Job. Give the stretch from the start of the listing through the line containing "click(939, 1022)" as a Markdown table with the columns Row and Text. Number each line and leave out blank lines.

BEGIN

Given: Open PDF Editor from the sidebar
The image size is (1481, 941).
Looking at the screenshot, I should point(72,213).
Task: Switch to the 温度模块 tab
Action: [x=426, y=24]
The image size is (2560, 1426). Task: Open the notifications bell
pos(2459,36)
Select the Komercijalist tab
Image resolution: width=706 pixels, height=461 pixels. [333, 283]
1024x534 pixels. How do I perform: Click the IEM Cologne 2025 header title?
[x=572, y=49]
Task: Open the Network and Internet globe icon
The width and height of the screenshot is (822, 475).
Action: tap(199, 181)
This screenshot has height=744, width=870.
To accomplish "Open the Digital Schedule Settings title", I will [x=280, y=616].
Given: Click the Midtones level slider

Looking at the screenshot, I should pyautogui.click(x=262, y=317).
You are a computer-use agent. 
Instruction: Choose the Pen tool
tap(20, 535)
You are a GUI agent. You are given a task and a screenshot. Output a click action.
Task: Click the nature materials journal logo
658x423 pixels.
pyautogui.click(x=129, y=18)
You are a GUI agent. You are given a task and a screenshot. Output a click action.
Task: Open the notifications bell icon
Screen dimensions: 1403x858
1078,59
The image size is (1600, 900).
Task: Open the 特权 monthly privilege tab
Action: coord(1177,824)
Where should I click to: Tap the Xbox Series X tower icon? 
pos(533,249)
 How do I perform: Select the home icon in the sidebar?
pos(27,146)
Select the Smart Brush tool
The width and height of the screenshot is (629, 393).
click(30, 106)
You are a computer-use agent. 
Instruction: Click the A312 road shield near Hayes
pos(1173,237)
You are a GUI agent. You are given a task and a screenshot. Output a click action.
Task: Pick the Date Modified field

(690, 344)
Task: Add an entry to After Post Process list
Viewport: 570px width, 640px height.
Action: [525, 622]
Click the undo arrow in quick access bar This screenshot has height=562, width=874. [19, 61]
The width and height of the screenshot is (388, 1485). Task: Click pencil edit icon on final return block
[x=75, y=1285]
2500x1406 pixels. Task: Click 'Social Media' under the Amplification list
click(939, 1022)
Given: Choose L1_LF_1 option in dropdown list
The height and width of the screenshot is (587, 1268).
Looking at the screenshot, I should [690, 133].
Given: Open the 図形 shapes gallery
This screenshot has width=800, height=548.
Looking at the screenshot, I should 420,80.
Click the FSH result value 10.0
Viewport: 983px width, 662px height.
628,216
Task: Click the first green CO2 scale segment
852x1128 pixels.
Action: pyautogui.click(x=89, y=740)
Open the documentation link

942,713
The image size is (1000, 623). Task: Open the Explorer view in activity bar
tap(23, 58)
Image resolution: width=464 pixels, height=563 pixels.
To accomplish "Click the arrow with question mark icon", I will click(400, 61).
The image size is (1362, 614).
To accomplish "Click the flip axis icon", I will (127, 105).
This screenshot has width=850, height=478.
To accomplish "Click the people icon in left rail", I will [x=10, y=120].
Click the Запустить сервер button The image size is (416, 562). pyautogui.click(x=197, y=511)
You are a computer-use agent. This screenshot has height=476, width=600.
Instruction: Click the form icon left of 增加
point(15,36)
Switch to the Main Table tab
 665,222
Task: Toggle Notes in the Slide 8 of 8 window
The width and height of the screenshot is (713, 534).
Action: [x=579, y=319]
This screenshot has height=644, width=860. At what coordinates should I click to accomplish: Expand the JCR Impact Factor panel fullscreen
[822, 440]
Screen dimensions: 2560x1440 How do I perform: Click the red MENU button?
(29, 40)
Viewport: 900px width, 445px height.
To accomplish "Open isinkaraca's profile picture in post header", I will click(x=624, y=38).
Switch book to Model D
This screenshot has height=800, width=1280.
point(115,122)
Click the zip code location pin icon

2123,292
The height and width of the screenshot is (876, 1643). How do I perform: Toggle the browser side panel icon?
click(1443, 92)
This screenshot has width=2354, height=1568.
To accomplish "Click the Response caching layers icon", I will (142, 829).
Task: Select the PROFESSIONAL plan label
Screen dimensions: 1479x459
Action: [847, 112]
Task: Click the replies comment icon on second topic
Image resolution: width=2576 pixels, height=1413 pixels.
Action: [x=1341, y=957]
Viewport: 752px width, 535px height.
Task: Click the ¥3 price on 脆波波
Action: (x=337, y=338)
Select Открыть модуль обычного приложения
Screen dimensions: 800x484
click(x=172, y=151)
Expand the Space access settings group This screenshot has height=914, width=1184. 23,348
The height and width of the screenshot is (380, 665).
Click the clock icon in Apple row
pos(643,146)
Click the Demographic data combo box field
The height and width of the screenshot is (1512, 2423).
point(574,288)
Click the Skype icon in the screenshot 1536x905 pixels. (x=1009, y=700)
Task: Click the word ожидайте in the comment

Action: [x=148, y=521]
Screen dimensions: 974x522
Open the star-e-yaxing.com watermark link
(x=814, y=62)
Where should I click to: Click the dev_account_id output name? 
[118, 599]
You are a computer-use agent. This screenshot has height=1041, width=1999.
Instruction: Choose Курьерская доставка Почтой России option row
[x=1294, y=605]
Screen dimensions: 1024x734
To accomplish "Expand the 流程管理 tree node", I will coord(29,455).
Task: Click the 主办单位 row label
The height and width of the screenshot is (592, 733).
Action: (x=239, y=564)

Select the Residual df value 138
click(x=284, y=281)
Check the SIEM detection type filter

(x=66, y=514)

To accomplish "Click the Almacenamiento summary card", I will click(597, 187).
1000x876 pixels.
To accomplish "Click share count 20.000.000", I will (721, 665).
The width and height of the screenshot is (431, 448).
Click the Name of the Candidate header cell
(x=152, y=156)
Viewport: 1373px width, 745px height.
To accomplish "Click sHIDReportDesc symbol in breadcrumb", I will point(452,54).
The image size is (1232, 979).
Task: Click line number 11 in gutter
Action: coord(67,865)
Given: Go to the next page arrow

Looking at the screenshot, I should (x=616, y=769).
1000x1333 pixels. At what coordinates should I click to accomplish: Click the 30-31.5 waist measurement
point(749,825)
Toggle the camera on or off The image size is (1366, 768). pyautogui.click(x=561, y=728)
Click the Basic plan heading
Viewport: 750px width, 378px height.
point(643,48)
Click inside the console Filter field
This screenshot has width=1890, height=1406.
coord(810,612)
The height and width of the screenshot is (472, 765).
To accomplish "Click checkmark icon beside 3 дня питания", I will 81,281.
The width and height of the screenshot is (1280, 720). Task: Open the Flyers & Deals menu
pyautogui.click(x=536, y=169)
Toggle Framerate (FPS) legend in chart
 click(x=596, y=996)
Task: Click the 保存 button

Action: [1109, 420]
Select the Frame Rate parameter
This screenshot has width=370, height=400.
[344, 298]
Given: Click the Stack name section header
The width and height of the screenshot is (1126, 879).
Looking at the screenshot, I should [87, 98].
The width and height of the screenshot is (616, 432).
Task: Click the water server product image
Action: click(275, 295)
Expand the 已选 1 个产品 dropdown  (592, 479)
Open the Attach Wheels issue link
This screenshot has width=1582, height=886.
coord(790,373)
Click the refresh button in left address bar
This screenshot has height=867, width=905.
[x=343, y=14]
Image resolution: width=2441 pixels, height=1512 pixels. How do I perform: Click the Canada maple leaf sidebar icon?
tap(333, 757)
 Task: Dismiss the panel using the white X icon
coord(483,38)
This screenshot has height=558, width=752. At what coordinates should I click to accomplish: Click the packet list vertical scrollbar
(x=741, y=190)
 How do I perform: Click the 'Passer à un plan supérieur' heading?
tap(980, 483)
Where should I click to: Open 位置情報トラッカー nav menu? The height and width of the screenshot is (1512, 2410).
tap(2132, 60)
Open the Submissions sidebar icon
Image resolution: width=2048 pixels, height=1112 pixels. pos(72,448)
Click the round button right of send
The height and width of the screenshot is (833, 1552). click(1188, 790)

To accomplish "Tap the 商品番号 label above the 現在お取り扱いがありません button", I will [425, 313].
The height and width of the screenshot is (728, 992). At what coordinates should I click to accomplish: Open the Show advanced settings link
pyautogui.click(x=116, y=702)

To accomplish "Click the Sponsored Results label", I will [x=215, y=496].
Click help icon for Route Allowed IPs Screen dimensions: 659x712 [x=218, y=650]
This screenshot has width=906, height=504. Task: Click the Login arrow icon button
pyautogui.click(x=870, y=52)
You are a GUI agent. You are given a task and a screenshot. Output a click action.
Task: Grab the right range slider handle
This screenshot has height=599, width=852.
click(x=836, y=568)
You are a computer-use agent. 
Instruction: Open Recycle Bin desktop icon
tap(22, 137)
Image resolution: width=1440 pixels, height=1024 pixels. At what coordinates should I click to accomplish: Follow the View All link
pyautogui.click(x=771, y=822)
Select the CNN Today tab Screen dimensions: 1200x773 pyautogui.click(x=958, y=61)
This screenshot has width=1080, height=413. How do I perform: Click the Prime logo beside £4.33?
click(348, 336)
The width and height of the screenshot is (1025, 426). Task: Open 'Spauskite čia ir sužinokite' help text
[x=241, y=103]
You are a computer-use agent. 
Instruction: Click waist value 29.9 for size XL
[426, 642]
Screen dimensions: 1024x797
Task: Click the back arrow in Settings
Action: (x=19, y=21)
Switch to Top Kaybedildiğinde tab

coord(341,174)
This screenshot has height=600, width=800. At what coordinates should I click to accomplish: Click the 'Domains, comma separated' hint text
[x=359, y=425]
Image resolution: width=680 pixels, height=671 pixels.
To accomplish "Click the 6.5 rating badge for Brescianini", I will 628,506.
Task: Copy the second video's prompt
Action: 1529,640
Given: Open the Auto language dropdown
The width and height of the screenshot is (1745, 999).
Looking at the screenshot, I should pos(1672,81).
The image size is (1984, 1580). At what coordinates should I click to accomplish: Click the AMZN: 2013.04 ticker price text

END

Solution for this task.
| Row | Text |
|---|---|
| 1 | Given: Open PDF Editor from the sidebar |
| 2 | The image size is (1481, 941). |
| 3 | Looking at the screenshot, I should point(72,213). |
| 4 | Task: Switch to the 温度模块 tab |
| 5 | Action: [x=426, y=24] |
| 6 | The image size is (2560, 1426). Task: Open the notifications bell |
| 7 | pos(2459,36) |
| 8 | Select the Komercijalist tab |
| 9 | Image resolution: width=706 pixels, height=461 pixels. [333, 283] |
| 10 | 1024x534 pixels. How do I perform: Click the IEM Cologne 2025 header title? |
| 11 | [x=572, y=49] |
| 12 | Task: Open the Network and Internet globe icon |
| 13 | The width and height of the screenshot is (822, 475). |
| 14 | Action: tap(199, 181) |
| 15 | This screenshot has height=744, width=870. |
| 16 | To accomplish "Open the Digital Schedule Settings title", I will [x=280, y=616]. |
| 17 | Given: Click the Midtones level slider |
| 18 | Looking at the screenshot, I should pyautogui.click(x=262, y=317). |
| 19 | You are a computer-use agent.  |
| 20 | Instruction: Choose the Pen tool |
| 21 | tap(20, 535) |
| 22 | You are a GUI agent. You are given a task and a screenshot. Output a click action. |
| 23 | Task: Click the nature materials journal logo |
| 24 | 658x423 pixels. |
| 25 | pyautogui.click(x=129, y=18) |
| 26 | You are a GUI agent. You are given a task and a screenshot. Output a click action. |
| 27 | Task: Open the notifications bell icon |
| 28 | Screen dimensions: 1403x858 |
| 29 | 1078,59 |
| 30 | The image size is (1600, 900). |
| 31 | Task: Open the 特权 monthly privilege tab |
| 32 | Action: coord(1177,824) |
| 33 | Where should I click to: Tap the Xbox Series X tower icon?  |
| 34 | pos(533,249) |
| 35 |  How do I perform: Select the home icon in the sidebar? |
| 36 | pos(27,146) |
| 37 | Select the Smart Brush tool |
| 38 | The width and height of the screenshot is (629, 393). |
| 39 | click(30, 106) |
| 40 | You are a computer-use agent.  |
| 41 | Instruction: Click the A312 road shield near Hayes |
| 42 | pos(1173,237) |
| 43 | You are a GUI agent. You are given a task and a screenshot. Output a click action. |
| 44 | Task: Pick the Date Modified field |
| 45 | (690, 344) |
| 46 | Task: Add an entry to After Post Process list |
| 47 | Viewport: 570px width, 640px height. |
| 48 | Action: [525, 622] |
| 49 | Click the undo arrow in quick access bar This screenshot has height=562, width=874. [19, 61] |
| 50 | The width and height of the screenshot is (388, 1485). Task: Click pencil edit icon on final return block |
| 51 | [x=75, y=1285] |
| 52 | 2500x1406 pixels. Task: Click 'Social Media' under the Amplification list |
| 53 | click(939, 1022) |